GOAL: Select every line of the data that contains the string "Instruction", and copy each of those lines. Case matters, so a line counts only if the string appears with the same capitalization.

SUPPLIED INFORMATION:
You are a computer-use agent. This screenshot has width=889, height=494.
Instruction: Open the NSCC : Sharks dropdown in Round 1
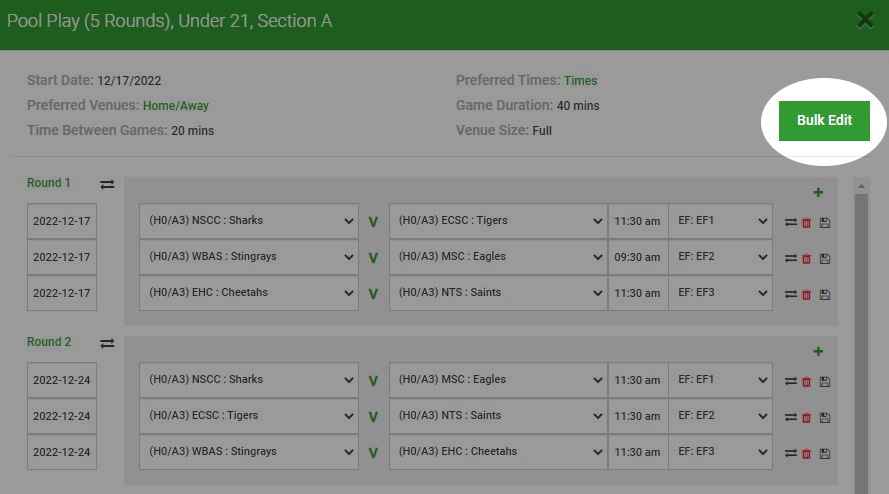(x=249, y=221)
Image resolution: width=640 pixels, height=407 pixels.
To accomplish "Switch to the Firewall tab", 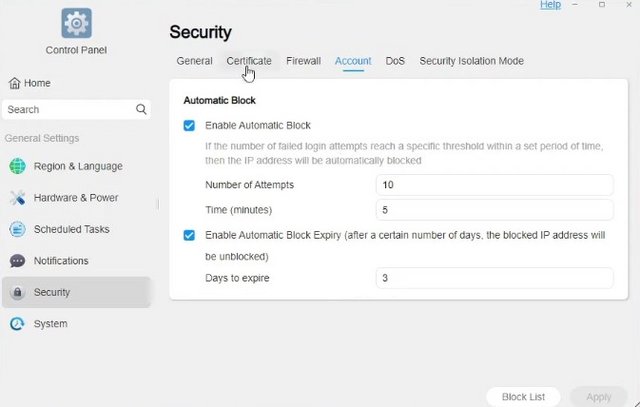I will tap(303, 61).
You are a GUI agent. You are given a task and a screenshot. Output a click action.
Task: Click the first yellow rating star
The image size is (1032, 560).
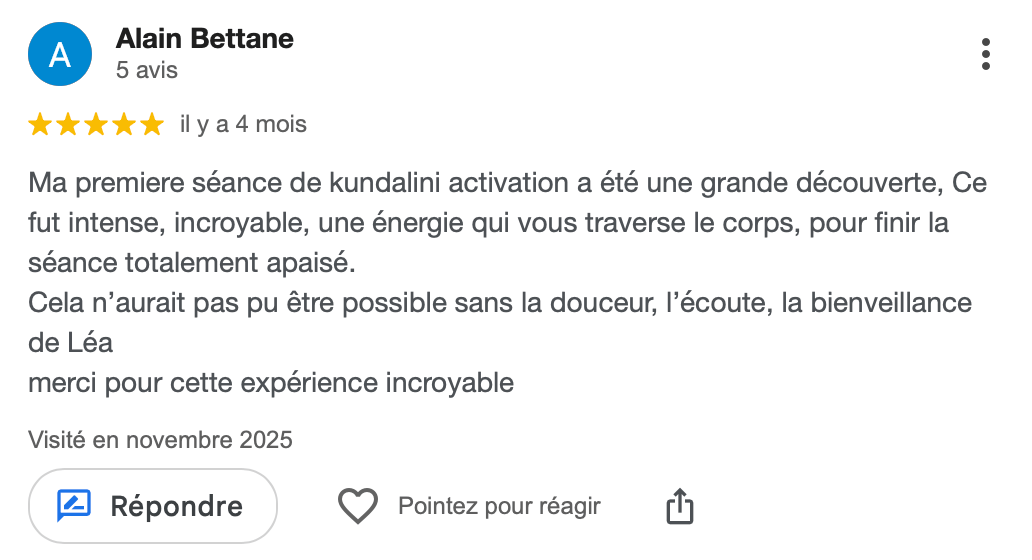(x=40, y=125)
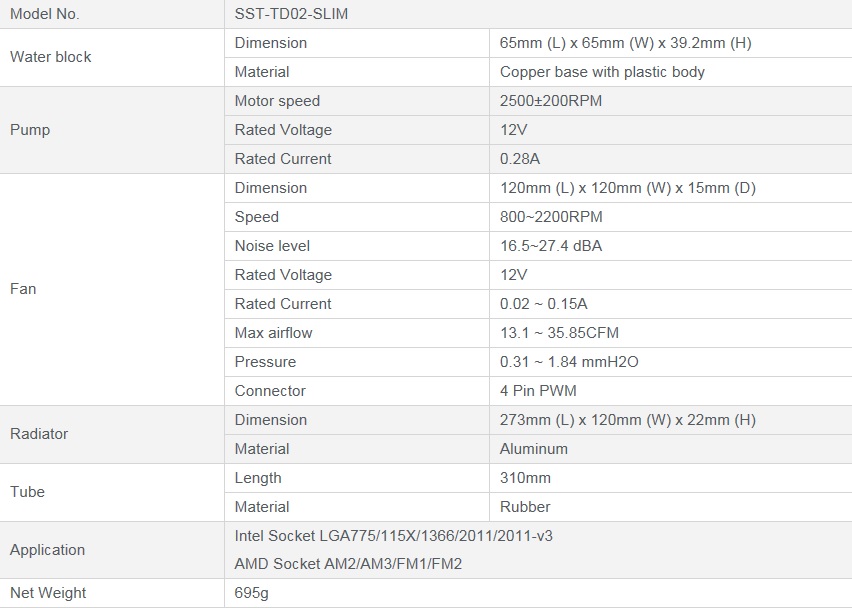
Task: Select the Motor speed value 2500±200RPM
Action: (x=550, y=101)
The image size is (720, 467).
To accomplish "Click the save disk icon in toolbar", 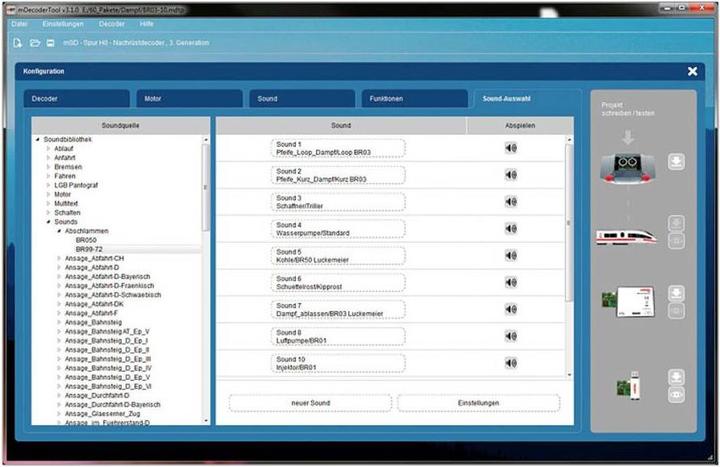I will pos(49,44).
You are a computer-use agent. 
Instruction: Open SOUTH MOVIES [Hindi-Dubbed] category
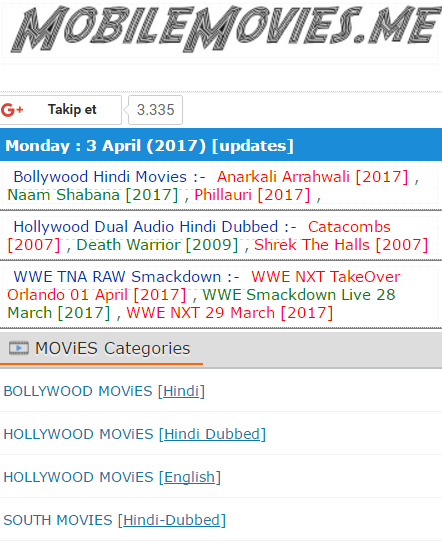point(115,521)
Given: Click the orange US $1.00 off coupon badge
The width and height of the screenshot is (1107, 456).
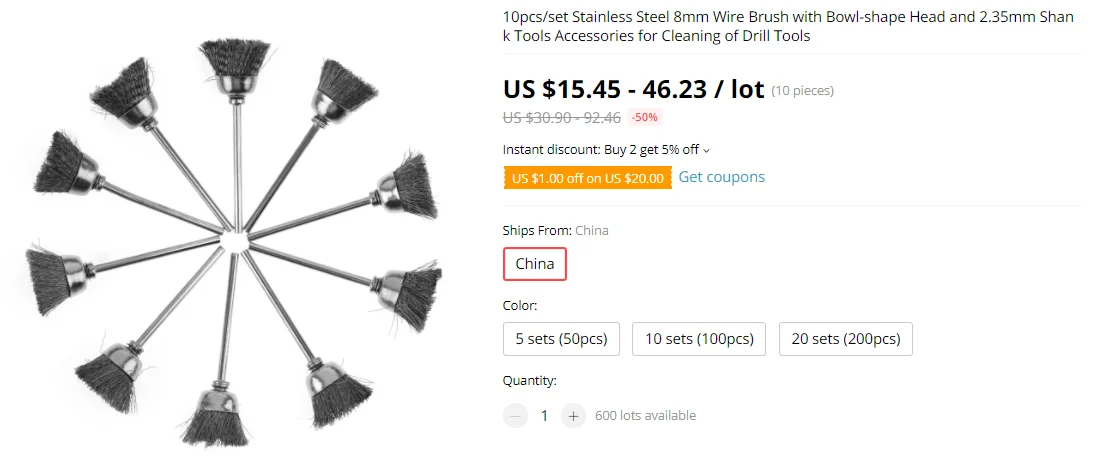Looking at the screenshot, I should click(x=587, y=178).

==

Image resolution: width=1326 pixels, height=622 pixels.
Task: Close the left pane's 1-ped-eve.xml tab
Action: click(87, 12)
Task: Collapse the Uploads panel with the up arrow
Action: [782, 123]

* * *

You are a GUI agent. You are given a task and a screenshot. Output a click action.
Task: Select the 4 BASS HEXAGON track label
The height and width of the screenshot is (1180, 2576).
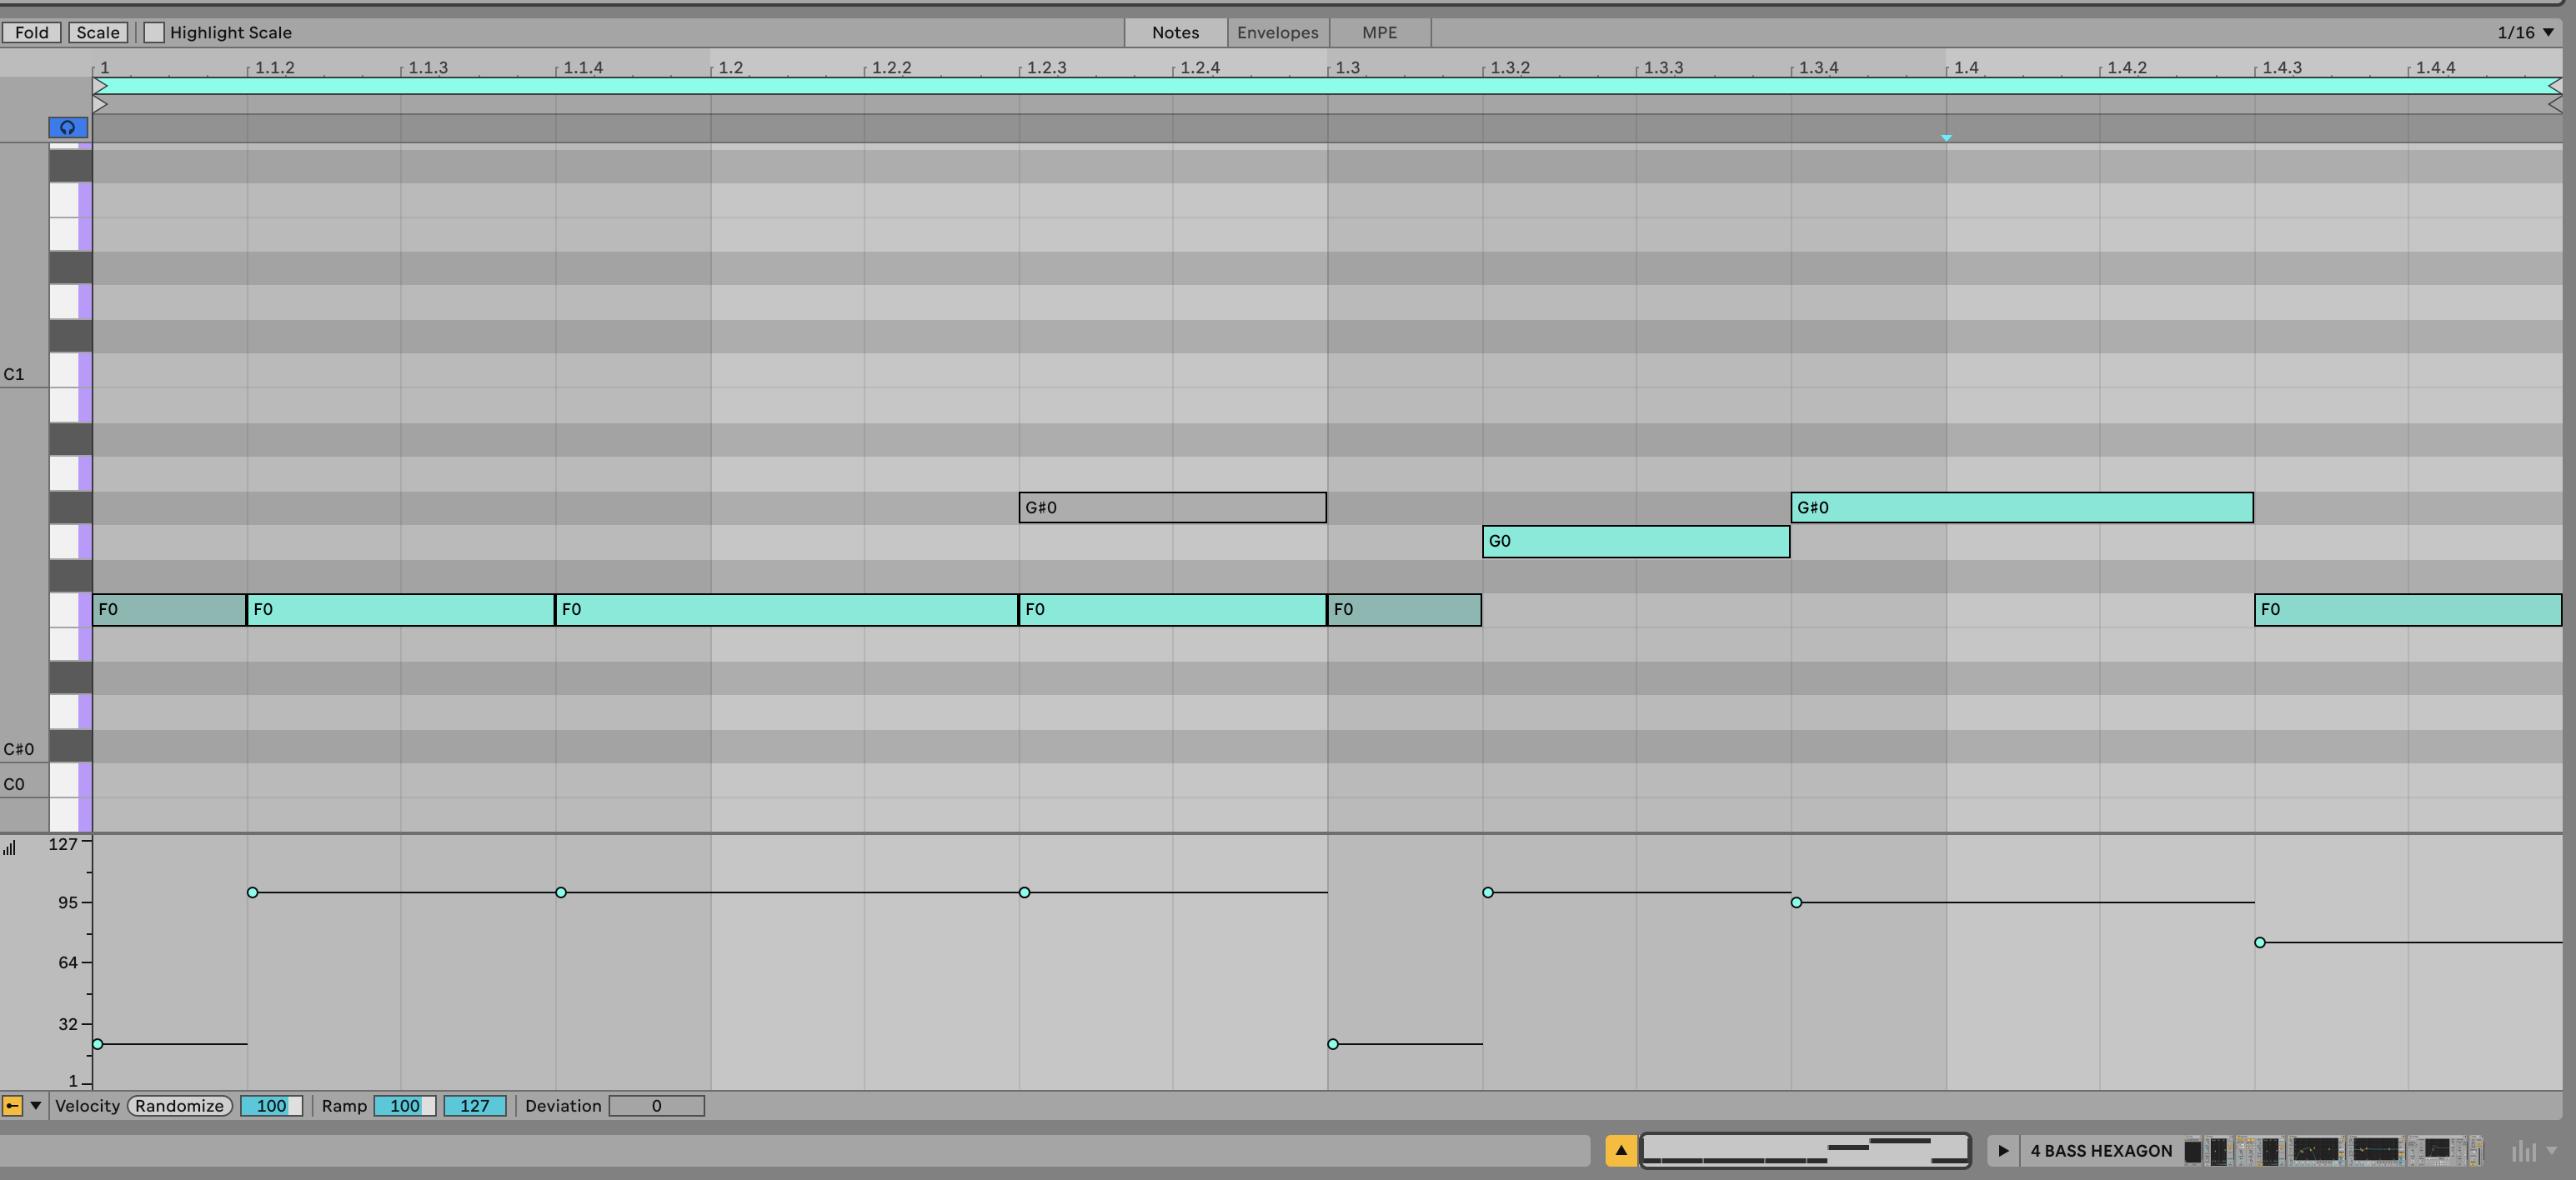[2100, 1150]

THE REPLY:
Instruction: Open the NSCC : Sharks dropdown in Round 1
Instruction: Open SOUTH MOVIES [Hindi-Dubbed] category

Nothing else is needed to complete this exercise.